Her art has focused on Women Artists, Street People, The Vanishing Vista, Friends and Neighbors, a Job Search, Familiar Faces, The Artists Palate, and Portraits of the Artist. As A Young Girl Fulfilling Society's Limited Expectations, an on-going series. Portraying her images in the media and size she finds appropriate, Joan weaves into her art a text of personal, political and/or social significance relating to her subject.
The artist is co-author of Lives and Works: Talks With Women Artists, Vol 2 (1996,1999) with Beryl Smith and the late Sally S. Swenson. She has been published, quoted, reviewed or reproduced in Manhattan Arts International, Spirit Taking Form by Nancy Azara, Language Visual Art, Frontiers, Women's Art Journal, World Hunger Year Magazine, catalogue essays and publications of Douglass College and Rutgers University and on radio, TV and the internet.
Her feminist consciousness was awakened in 1979 at the New York Feminist Art Institute, where in Nancy Azara's Visual Diaries class she learned to connect being an artist with being a woman. These sensibilities continued to expand during her association with the Women's Caucus For Art, and with the artists who exhibited in the Women's Artist Series at Douglass College and who later became the subjects in her book.
Joan attended Douglass College, received her BA from Brooklyn College and MFA from Pratt Institute. An art educator for 30 years, she directed the Joan Arbeiter Studio School and was artist-in-residence for the New Jersey School of the Arts. Joan joined the faculty of The duCret School of Art in 1978, where she continues to teach.

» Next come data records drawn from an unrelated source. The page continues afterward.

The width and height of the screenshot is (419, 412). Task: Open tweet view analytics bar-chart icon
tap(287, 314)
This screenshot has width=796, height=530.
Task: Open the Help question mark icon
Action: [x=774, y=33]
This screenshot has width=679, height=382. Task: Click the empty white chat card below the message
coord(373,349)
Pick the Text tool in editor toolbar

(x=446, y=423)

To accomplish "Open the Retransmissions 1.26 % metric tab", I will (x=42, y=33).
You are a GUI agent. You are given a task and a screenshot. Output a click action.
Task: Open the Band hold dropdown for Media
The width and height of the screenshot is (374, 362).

Joan is an exhibiting artist at Ceres Gallery, NY, and The Varo Registry [www.varoregistry.com] Active as curator, consultant, lecturer, moderator, and juror, she is a member of ARTTABLE and an honorary member of the Board of the Women's Studio Center from whom she received The Elan Award for mentoring.
Joan Arbeiter's work has been seen in more than 20 solo exhibitions and 100 group exhibitions. Her work is in the permanent collection of the Noyes Museum and in public and private collections throughout the country.
Feminist Artist Statement
For me feminism is life-affirming and open-minded. It is the lens through which I perceive my artistic practice and my personal and political circumstance.
I have seen how vital the feminist movement is to the world at large and have come to understand how my own life and art may be considered relevant in this wider context.
A tremendous effort has brought us this far and I am grateful to the many incredible feminists for their art, their scholarship, their leadership and their support.